Four Risks, Two Lenses: Empirical Divergence
I examined four systemic risks to show how each looks different from a Global South vantage.
- Geopolitical Fragmentation
– From Washington or Brussels: great-power rivalry, alliance architecture, technology decoupling.
– From Addis Ababa or Jakarta: the collapse of multilateral deal space, shrinking fiscal room caused by aid conditionality shifts, and the weaponisation of development finance. Non-alignment is not a “strategy” — it is a survival posture when every major bloc demands alignment.
- Climate Stress
– From the OECD: energy transition pathways, carbon pricing, green industrial policy.
– From the Sahel or Pacific Islands: not a transition to manage but a crisis already underway — displacement, harvest failure, infrastructure loss. The “risk” is not future; it is present and compounding, layered onto pre-existing fragility.
- Economic Securitisation
– From the G7: supply chain resilience, friend-shoring, strategic sector protection.
– From commodity-dependent economies: securitisation as exclusion — being cut out of value chains, losing market access, facing export controls designed without reference to downstream effects on smaller economies.
- Institutional Erosion
– From liberal democracies: democratic backsliding, populism, disinformation.
– From post-colonial states: institutional erosion that never assumed institutional strength to begin with. The relevant question is not “are institutions weakening?” but “were they ever resourced to function?” — and whether the international order compounds or alleviates that deficit.
Toward a Pluralist Risk Framework
What would a more inclusive risk architecture look like?

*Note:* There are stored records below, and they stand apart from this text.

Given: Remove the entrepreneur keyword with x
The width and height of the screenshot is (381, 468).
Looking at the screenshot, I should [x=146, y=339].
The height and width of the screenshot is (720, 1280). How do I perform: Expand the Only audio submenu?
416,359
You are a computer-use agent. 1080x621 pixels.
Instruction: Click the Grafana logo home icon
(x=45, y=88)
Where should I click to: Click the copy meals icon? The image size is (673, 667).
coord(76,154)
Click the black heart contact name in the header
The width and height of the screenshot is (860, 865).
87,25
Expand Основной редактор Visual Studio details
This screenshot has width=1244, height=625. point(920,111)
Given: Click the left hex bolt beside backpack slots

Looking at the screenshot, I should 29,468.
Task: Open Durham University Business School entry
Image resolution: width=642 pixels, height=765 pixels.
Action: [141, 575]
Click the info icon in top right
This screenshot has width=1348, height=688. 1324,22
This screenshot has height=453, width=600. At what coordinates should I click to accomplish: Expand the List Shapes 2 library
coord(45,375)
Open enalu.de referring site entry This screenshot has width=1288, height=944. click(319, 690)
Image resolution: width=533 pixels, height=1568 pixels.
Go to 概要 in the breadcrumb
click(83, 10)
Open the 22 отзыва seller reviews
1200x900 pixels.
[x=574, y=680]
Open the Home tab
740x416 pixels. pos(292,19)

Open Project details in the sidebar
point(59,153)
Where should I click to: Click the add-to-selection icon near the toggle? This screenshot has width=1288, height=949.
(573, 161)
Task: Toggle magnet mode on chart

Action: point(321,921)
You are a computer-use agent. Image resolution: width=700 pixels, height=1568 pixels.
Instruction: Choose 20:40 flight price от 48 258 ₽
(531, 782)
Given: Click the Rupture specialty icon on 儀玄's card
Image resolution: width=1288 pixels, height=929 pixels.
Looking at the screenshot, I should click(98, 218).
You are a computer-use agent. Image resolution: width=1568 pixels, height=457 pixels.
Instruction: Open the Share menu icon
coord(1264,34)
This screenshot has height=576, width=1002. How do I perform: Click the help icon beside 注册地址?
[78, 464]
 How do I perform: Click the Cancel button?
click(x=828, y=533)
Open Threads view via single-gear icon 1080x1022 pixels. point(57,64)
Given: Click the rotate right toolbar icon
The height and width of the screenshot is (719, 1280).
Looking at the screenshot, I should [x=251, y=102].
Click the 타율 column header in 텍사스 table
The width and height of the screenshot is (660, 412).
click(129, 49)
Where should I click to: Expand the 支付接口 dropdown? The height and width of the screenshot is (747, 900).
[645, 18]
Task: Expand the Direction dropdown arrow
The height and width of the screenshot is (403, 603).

– Not a call to “add voices” to existing forums (tokenism). Instead, three structural propositions:
- Compound risk as the default analytical frame. Single-risk analysis (climate OR debt OR conflict) systematically understates danger in contexts where these interact. Risk frameworks should model compounding and cascading effects as the baseline, not the exception.
- Lived exposure as an evidentiary category. Risk assessment currently privileges modelled, quantified, and insured risks. Incorporate ground-level data — migration patterns, informal market disruptions, community-level adaptation — as legitimate risk intelligence, not anecdotal noise.
- Distributed epistemic authority. Risk definition should not flow exclusively from Geneva, Davos, or Washington. Regional bodies (AU, ASEAN, CELAC), national development agencies, and civil society in exposed regions should have structural roles in shaping the taxonomies that inform global policy.
Pluralism complicates action. But false consensus on risk agreement built on exclusion produces worse outcomes: misallocated resources, blind spots, and policy frameworks that protect some while exposing others.
Closing Remark: Risk as a Mirror
How a society defines its risks reveals what it values, what it fears, and whom it is willing to protect. A global risk architecture that speaks only for some of the world is not merely unjust, it is analytically broken. The transition in the global order is not only geopolitical but epistemic. Getting risk right requires getting perspective right.